Protecting Properties Through Tenant Screening Part 2
Posted by Cornerstone on
Minimize conflict and financial loss through strong and reliable tenant screening and vetting practices
A rental property is only as profitable and viable as the quality of the tenants inhabiting the space.
It is essential that tenants pay rent on time and observe and conform to the rules in the lease or rental agreement.
Chasing tenants for rent and managing delinquent and high risk tenants can consume a lot of time and resources and can cost a lot of money.
Cornerstone Properties ensures that landlord and property manager carefully screens each and every rental or lease applicant to identify risks and embrace the strongest candidates.
But what qualities do the best potential tenants possess? Here are four crucial qualities (among others) that any prospective tenant should possess:
Ask the prospective tenant why they are moving. Are they looking for better accommodation or more room, or are they looking for a new condominium, apartment or townhouse after being evicted.
Ask the prospective tenant how they got along with former landlords and neighbours. Ask if they are suing – or being sued by - former landlords or property managers. Ask about their day-to-day relationships with neighbors.
Ask the prospective tenant how soon do they want to move in. If they are rushed and ready to move in that day, there may be some skeletons in the closet as most property managers, landlords and rental or lease agreements require 30 days notice to terminate an existing lease. While unique situations exist (job loss, relationship break up, domestic abuse, etc.), understand that most responsible prospective tenants will begin their search weeks - if not months - ahead of time.
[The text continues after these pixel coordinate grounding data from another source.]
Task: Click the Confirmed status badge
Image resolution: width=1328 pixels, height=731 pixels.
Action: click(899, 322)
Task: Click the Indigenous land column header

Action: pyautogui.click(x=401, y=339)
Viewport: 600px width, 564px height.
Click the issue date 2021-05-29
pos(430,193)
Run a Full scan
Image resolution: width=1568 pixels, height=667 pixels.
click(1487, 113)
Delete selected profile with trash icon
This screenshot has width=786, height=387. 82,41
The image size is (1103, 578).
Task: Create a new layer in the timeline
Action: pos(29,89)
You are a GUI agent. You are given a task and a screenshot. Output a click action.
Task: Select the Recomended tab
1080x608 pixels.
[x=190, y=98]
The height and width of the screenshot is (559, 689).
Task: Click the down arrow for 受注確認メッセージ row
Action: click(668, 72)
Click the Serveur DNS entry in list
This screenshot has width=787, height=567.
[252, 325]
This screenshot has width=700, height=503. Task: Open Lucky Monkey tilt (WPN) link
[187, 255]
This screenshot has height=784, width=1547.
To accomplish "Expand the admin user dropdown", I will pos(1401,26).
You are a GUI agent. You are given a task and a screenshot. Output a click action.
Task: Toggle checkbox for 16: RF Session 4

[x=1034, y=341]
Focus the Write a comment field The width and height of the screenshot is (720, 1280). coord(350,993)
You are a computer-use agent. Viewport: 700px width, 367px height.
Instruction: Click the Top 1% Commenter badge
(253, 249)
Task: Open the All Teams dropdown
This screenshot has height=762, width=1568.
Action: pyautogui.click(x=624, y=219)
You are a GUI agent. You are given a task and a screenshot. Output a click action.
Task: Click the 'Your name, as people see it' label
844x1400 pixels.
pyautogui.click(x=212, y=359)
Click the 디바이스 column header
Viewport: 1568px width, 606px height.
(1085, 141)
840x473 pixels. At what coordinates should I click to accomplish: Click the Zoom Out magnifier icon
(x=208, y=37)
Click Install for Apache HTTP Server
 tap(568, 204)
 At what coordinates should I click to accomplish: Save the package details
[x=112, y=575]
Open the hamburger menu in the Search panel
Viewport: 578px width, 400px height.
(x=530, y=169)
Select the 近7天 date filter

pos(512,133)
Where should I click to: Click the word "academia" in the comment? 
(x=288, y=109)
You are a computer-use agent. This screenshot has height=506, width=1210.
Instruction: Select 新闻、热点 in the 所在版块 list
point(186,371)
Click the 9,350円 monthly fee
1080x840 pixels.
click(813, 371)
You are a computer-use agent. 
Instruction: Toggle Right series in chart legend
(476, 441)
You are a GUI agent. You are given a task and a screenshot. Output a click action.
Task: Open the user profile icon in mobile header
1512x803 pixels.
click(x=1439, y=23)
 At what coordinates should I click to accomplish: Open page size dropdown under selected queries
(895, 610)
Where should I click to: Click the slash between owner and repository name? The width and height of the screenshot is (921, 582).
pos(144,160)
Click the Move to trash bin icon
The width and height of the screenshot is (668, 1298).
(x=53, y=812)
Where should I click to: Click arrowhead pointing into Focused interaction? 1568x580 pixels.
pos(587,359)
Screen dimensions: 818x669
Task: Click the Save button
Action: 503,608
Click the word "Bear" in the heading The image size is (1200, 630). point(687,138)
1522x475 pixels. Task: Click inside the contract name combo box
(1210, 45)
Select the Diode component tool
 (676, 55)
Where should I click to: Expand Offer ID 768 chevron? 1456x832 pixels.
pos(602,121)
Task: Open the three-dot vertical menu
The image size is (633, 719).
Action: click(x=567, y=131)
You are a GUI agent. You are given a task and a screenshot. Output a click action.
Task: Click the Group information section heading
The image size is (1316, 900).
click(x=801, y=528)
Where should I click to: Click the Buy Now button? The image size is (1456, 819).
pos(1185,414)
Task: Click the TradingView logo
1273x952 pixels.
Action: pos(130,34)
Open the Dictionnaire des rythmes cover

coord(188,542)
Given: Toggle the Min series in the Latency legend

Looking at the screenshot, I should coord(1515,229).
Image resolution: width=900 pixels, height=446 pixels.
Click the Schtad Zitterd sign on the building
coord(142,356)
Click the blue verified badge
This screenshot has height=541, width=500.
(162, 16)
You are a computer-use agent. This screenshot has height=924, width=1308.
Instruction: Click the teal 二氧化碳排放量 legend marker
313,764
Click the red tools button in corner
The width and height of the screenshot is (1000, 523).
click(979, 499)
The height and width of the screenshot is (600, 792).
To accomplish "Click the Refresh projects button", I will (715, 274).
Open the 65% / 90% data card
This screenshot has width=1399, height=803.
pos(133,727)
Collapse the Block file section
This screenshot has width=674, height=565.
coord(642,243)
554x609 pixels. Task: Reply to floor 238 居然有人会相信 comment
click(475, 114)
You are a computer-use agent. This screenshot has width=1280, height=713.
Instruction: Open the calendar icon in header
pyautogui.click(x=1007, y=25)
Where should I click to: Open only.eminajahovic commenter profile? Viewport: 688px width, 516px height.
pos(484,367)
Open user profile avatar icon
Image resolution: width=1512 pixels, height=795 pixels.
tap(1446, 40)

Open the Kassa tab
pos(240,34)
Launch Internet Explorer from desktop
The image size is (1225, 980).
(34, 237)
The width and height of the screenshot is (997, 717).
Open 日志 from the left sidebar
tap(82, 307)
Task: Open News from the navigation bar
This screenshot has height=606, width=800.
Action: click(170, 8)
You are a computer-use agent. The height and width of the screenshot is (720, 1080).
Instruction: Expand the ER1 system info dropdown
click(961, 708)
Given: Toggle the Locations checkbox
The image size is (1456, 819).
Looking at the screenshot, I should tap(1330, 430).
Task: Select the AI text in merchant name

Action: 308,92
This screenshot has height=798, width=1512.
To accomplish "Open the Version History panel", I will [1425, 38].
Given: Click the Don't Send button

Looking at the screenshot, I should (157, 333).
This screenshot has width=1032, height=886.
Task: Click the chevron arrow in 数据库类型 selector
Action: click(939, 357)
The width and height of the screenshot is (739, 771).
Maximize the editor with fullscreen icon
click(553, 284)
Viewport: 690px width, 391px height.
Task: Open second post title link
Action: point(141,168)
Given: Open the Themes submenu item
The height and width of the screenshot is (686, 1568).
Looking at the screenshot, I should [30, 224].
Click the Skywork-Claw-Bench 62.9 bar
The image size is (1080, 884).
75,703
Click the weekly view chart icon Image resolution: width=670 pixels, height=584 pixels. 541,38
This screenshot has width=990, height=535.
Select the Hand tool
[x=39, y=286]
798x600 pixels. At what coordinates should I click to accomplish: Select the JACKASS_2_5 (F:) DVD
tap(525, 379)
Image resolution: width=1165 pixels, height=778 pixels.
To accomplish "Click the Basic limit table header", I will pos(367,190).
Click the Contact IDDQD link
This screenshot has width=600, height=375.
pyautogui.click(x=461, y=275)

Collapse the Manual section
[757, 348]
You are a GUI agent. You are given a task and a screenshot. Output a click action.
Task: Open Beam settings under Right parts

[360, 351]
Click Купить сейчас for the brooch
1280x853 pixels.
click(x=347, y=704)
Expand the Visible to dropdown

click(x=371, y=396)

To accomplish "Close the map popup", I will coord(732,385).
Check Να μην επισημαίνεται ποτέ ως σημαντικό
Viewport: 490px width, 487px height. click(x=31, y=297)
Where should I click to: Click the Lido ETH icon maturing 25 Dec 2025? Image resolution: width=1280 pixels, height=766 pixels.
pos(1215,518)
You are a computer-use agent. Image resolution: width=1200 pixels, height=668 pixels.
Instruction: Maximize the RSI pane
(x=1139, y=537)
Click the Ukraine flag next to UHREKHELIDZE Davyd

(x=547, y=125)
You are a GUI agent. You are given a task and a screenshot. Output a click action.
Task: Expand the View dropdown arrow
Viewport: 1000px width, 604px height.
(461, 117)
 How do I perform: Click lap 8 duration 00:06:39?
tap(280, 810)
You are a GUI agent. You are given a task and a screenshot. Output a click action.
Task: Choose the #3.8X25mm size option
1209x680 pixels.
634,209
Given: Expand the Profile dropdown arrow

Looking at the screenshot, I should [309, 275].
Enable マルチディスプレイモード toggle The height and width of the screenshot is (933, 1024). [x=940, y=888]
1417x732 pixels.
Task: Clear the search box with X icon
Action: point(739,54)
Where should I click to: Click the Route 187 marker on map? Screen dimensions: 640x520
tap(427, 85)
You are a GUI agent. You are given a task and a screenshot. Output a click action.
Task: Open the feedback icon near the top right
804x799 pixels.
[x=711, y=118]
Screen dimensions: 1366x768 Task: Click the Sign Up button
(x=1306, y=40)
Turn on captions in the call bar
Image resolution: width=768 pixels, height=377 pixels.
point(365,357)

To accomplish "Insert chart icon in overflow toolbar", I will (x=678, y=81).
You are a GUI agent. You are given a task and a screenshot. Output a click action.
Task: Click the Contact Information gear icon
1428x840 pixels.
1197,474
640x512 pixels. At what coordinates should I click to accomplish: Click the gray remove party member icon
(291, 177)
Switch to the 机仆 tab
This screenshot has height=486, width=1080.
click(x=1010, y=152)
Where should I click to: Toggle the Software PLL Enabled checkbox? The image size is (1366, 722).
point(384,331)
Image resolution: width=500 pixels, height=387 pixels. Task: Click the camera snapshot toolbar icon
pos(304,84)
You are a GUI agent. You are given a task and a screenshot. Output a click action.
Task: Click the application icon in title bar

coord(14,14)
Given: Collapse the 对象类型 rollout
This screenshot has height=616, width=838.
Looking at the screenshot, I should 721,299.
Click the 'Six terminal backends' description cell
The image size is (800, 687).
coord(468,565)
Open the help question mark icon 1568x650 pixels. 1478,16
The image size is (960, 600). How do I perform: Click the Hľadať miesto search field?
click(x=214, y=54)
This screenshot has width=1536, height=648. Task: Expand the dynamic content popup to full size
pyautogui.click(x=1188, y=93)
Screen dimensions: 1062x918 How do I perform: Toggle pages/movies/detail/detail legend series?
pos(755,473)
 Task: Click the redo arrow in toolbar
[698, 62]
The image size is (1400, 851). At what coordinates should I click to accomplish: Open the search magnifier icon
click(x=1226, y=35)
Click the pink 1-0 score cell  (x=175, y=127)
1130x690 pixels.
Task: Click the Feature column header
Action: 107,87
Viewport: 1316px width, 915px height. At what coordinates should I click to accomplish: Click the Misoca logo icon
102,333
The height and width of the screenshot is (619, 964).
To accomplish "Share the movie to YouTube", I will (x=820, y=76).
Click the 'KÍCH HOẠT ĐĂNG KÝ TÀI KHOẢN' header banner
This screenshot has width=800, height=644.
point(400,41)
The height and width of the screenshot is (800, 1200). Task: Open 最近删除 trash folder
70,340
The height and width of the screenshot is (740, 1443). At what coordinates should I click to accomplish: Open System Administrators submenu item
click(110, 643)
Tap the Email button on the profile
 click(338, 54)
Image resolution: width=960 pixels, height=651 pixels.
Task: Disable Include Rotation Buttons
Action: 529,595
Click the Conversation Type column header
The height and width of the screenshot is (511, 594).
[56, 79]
Can the prospective tenant afford the condominium, apartment or townhouse? While different calculations and financial qualification standards employed by different landlords and property management experts, a good baseline is a prospective tenant whose monthly income is no less than two and a half times the monthly rent. As well, a prospective tenant who does not have enough money to pay the required security deposit up front may be a red flag. Proceed cautiously.